We are defendants in private and government litigation and are subject to the risk of additional private litigation, government litigation and regulatory proceedings in the future.
The company is currently involved in lawsuits alleging violations of RESPA, a Consumer Financial Protection Bureau investigation into captive mortgage reinsurance ceding practices, a discrimination lawsuit under the Fair Housing Act, a suit brought by Countrywide regarding the rescission issues detailed above, and several suits growing out of a subsidiary partnership with MERS.
Loan modification and other similar programs may not continue to provide material benefits to us and our losses on loans that re-default can be higher than what we would have paid had the loan not been modified.
The GSE's and several lenders have adopted programs to modify loans to make them more affordable to borrowers with the goal of reducing the number of foreclosures. During 2010, 2011 and the first quarter of 2012, MGIC was notified of modifications that cured delinquencies that had they become paid claims would have resulted in approximately $3.2 billion, $1.8 billion and $300 million, respectively, of estimated claim payments. The company cannot predict what the ultimate re-default rate will be or the future claim payments. Because modifications cure the defaults with respect to the previously defaulted loans, our loss reserves do not account for potential re-defaults unless at the time the reserve is established, the re-default has already occurred. MGIC said it does not receive all of the information from such sources that is required to determine with certainty the number of loans that are participating in, or have successfully completed, HAMP.
In 2009, the GSEs began offering the Home Affordable Refinance Program (HARP) and MGIC allows the HARP refinances on its insured loans regardless of whether the loan meets our current underwriting standards, accounting for it as a modification rather than new business.
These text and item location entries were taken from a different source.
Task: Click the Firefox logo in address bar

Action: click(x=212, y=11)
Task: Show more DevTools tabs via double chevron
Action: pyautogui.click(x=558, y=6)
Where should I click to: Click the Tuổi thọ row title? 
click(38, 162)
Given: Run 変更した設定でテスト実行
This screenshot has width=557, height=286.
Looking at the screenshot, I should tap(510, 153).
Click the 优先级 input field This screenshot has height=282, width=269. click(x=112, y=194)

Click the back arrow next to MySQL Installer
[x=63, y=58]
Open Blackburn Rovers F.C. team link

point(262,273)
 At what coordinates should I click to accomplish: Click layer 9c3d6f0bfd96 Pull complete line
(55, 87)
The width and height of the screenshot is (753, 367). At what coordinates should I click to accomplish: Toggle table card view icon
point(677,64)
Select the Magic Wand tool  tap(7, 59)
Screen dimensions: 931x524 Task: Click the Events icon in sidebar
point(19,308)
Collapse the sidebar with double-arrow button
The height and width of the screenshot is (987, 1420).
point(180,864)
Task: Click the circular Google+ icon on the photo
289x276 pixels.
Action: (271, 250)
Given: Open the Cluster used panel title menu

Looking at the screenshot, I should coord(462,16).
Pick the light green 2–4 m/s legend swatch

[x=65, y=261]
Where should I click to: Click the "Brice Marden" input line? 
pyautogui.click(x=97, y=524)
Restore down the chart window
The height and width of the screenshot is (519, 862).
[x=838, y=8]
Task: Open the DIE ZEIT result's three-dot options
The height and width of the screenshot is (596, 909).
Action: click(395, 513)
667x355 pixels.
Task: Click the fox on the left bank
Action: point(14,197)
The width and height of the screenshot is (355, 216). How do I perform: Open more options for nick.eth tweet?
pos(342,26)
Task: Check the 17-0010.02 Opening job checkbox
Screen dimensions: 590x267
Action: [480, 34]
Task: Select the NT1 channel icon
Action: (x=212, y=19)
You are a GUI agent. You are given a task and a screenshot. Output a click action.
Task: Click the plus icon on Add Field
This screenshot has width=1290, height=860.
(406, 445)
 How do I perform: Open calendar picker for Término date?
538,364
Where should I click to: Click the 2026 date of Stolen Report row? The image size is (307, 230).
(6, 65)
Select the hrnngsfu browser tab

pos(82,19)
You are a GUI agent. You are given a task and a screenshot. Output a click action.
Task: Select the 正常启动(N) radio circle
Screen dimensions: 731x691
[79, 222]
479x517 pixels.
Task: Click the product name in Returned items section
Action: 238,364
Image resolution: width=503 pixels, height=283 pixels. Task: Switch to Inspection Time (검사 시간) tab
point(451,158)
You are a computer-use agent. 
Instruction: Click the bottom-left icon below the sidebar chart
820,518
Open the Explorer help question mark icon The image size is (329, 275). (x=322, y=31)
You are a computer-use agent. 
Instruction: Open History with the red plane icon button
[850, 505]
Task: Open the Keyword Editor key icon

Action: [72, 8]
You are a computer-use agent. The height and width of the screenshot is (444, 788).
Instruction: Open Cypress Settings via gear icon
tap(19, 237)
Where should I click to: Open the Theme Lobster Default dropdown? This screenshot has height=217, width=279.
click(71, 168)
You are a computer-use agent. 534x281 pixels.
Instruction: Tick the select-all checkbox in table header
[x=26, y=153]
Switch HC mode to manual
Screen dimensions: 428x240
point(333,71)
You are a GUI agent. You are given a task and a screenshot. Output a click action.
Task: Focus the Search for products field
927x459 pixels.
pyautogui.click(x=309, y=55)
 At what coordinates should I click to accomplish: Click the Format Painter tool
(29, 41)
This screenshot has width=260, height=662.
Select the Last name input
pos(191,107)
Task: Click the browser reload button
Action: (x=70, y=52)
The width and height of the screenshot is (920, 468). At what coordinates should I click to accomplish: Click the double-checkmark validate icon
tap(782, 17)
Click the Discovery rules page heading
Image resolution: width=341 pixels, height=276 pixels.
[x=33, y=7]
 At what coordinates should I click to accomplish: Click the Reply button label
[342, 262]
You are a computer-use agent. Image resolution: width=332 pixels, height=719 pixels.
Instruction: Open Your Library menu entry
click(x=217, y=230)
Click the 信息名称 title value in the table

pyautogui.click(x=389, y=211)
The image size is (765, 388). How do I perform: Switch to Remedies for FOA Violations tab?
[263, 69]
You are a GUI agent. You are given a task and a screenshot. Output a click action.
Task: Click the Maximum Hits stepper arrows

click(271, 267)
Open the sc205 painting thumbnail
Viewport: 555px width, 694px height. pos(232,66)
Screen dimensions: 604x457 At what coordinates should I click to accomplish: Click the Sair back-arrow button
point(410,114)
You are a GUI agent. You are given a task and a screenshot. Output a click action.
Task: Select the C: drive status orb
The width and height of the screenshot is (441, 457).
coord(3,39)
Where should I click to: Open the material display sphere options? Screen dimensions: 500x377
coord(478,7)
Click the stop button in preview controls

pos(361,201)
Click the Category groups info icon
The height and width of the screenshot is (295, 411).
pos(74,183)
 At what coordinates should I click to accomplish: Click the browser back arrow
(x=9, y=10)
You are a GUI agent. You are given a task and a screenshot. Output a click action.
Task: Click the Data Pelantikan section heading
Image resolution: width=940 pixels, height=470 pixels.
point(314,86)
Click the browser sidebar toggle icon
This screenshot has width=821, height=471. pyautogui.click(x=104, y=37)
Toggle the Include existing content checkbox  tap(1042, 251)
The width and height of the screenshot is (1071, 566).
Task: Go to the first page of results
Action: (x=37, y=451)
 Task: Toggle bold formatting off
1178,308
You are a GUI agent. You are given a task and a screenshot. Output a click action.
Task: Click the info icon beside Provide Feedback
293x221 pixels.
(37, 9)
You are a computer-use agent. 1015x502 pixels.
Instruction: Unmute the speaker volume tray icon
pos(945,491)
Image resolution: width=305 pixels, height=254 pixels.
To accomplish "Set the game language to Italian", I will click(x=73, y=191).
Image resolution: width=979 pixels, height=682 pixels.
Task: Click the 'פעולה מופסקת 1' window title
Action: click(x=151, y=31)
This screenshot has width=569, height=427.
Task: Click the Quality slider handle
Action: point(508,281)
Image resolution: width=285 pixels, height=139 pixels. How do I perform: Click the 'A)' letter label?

MGIC has also agreed to allow refinancing under HARP 2.0 including releasing the insured in certain circumstances from certain rescission rights.
It is uncertain what effect foreclosure moratoriums and issues arising from the investigation of servicers' foreclosure procedures will have on us.
Various government entities and private parties have from time to time enacted moratoriums and suspensions and various government agencies have been investigating large mortgage servicers and other parties to determine whether they acted improperly in foreclosure proceedings. MGIC is unclear about what effect improprieties in a particular foreclosure may have on its claims.
Our Australian operations may suffer significant losses.
We began international operations in Australia, where we started to write business in June 2007. Since 2008, we are no longer writing new business in Australia. Our existing risk in force in Australia is subject to the risks described in the general economic and insurance business-related factors discussed above. In addition to these risks, we are subject to a number of other risks from having deployed capital in Australia, including foreign currency exchange rate fluctuations and interest-rate volatility particular to Australia.